Così facendo i Minibot potrebbero gravare sulle imprese fornitrici della PA, senza contare che, al momento, sui crediti nei confronti dell’apparato statale maturano interessi di mora che poi lo Stato dovrà saldare, mentre con questo strumento tale meccanismo verrebbe interrotto corrispondendo titoli illiquidi alle imprese che dovrebbero poi, nel caso volessero monetizzare come precedentemente rappresentato, farseli scontare da banche o intermediari finanziari. In sintesi, secondo le principali posizioni critiche fino ad ora esposte nei confronti dei Minibot, l’operazione finirà con il favorire le banche ed i grandi investitori, che acquisteranno a forte sconto crediti fiscali da chi è costretto a venderli.
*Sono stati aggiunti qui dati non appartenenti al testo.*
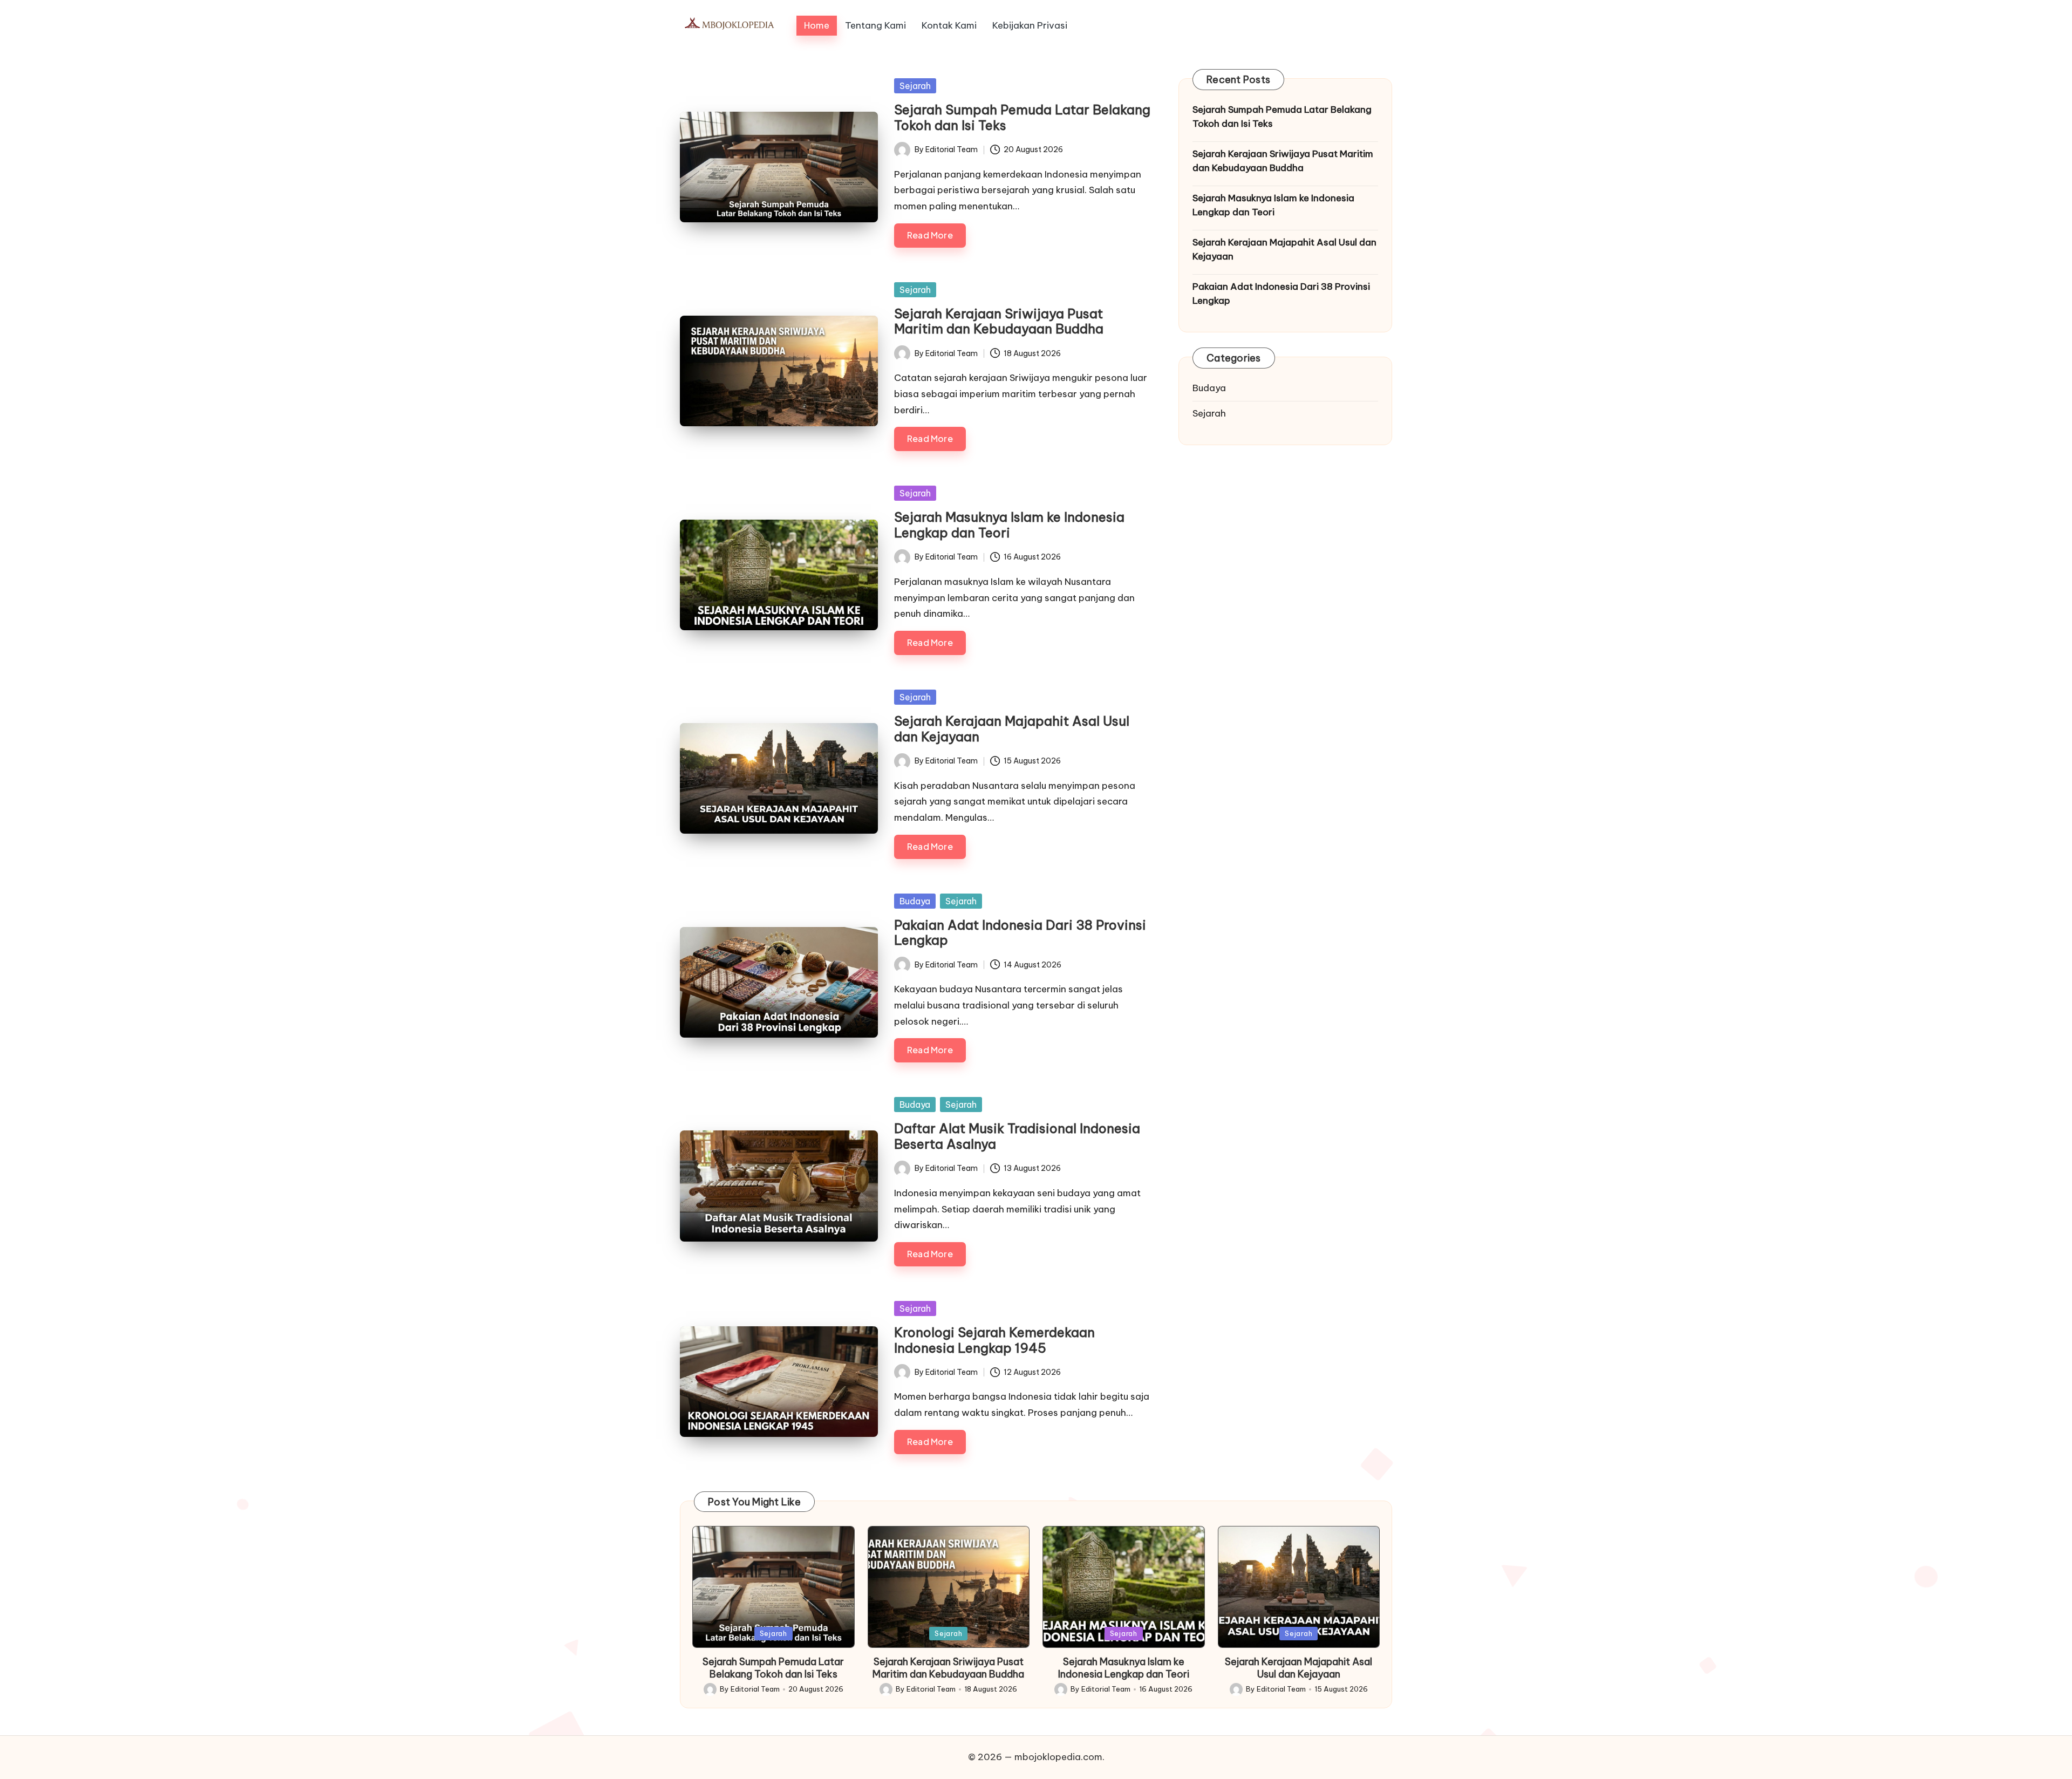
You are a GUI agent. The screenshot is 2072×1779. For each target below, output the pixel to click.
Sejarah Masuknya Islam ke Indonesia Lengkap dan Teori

In conclusione, quello dei debiti inevasi della PA nei confronti delle imprese private è certamente un problema reale, seppure in calo dagli 82 miliardi di euro del 2011 ai 53 miliardi del 2018, ma che deriva da inefficienze strutturali del nostro sistema amministrativo e che, secondo le posizioni più intransigenti, non può certamente essere risolto attraverso la predisposizione di trucchi monetari. Meglio continuare con le formule più tradizionali, allora, come le anticipazioni di liquidità agli enti locali che sono peraltro i titolari di gran parte del debito commerciale, in attesa di analizzare un ipotetico disegno di legge che affronterà, e si spera risolverà, le criticità evidenziate.